++++ DATA FOR THE TASK

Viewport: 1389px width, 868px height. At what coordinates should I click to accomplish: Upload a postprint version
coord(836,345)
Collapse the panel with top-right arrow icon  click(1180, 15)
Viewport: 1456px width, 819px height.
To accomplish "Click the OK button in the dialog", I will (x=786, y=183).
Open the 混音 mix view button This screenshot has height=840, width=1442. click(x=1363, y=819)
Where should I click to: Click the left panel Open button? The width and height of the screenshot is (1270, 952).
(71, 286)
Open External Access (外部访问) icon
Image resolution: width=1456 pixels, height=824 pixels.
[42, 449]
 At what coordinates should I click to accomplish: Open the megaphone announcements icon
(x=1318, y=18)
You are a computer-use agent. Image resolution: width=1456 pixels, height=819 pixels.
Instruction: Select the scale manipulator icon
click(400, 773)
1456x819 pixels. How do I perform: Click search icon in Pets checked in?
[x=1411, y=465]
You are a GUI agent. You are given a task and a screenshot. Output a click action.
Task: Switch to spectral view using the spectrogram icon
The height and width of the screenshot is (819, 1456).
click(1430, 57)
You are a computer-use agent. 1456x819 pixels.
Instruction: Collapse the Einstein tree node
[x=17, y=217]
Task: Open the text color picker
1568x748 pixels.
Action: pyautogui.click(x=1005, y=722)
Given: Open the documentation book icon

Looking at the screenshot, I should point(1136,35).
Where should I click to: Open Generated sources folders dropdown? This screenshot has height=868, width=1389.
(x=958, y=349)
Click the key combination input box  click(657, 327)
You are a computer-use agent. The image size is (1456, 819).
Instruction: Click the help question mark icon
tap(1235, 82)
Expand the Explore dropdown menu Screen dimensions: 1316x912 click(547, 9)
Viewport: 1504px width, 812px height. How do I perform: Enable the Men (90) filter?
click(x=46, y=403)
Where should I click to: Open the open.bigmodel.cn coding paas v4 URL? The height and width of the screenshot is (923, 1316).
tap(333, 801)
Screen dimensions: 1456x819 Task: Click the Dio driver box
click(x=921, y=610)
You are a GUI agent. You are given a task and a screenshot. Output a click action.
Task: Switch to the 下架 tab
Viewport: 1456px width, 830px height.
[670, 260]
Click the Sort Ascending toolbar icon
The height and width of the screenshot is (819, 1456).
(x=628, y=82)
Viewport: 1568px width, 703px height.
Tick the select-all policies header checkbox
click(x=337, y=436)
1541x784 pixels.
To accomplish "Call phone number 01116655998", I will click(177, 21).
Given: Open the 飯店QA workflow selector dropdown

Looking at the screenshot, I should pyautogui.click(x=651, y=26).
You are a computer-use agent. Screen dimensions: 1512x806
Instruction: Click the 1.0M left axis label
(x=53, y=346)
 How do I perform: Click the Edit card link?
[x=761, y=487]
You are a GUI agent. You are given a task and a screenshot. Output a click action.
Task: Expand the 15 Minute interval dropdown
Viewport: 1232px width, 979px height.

++++++++

=== PROBLEM DETAILS ===
Starting at the line that contains "Task: Expand the 15 Minute interval dropdown", retype each remaining line of the records exactly; that line and the last line are both included.

=== FINAL ANSWER ===
Task: Expand the 15 Minute interval dropdown
Viewport: 1232px width, 979px height.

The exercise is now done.